Stretching the muscles is a simple and satisfying say to improve health. Not only does it add strength and increase the blood and oxygen flow, as well as expanding flexibility, it makes the muscles feel good. Which, in turn, makes you feel good. It's like a mini workout that can be achieved just by reaching for your extremities. An easy movement that can be done quickly, or drawn out in order to gain more muscle attention. Because of this ease of adaptability, and due to its intense benefits, stretching has long been seen as a go-to health factor.
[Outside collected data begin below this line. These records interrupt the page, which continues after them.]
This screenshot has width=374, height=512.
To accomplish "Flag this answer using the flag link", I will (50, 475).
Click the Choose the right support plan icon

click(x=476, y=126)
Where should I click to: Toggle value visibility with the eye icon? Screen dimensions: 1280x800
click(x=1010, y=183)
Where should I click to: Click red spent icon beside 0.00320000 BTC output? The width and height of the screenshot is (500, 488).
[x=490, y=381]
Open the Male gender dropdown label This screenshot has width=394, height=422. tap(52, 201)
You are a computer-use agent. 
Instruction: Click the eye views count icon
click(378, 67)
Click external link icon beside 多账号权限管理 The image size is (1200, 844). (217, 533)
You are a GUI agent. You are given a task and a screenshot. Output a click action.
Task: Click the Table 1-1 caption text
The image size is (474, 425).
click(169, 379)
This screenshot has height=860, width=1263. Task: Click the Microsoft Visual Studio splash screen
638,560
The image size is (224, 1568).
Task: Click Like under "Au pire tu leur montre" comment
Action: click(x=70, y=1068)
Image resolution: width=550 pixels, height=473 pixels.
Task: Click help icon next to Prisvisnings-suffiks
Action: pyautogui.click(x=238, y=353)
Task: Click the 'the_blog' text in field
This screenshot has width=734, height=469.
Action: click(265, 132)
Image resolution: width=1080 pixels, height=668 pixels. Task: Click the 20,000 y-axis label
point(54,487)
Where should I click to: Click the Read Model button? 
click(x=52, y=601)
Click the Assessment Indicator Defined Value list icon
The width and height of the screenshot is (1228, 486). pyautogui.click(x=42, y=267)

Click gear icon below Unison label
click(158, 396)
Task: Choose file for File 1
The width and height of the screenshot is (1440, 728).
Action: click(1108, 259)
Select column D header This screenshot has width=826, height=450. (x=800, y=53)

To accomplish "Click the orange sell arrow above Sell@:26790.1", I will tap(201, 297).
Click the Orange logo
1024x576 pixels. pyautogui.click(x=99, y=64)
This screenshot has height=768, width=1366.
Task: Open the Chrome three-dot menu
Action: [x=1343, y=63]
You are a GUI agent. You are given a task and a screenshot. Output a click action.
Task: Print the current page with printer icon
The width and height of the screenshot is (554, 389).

But how often should you be doing it? And what muscles need the most attention? In general, it's difficult, if not impossible to "over stretch." While it's still working the muscles, it's not doing so in a strenuous manner. While you should always check with a doctor, stretching can be done on a regular basis – when you feel sore to ease pains, or to wake yourself up if feeling tired. There are even (slightly controversial) studies showing that frequency in stretching isn't important. So long as you're doing it regularly, results will be seen. Others will learn their specific bodily needs and adjust stretching habits accordingly. However, one should also stretch a few times a week – two or three sessions – in order to get the most out of their efforts. More is certainly acceptable, while less can prevent muscles from reaching their full health potential.
Whether you're a life long stretcher or are looking to get into the practice, there's plenty to consider. However, so long as you're on board with stretching, healthcare professionals and laymen alike agree that it's a step in the right direction.
Start stretching today (and a few times a week) in order to start benefitting from this simplistic, yet extremely effective, method.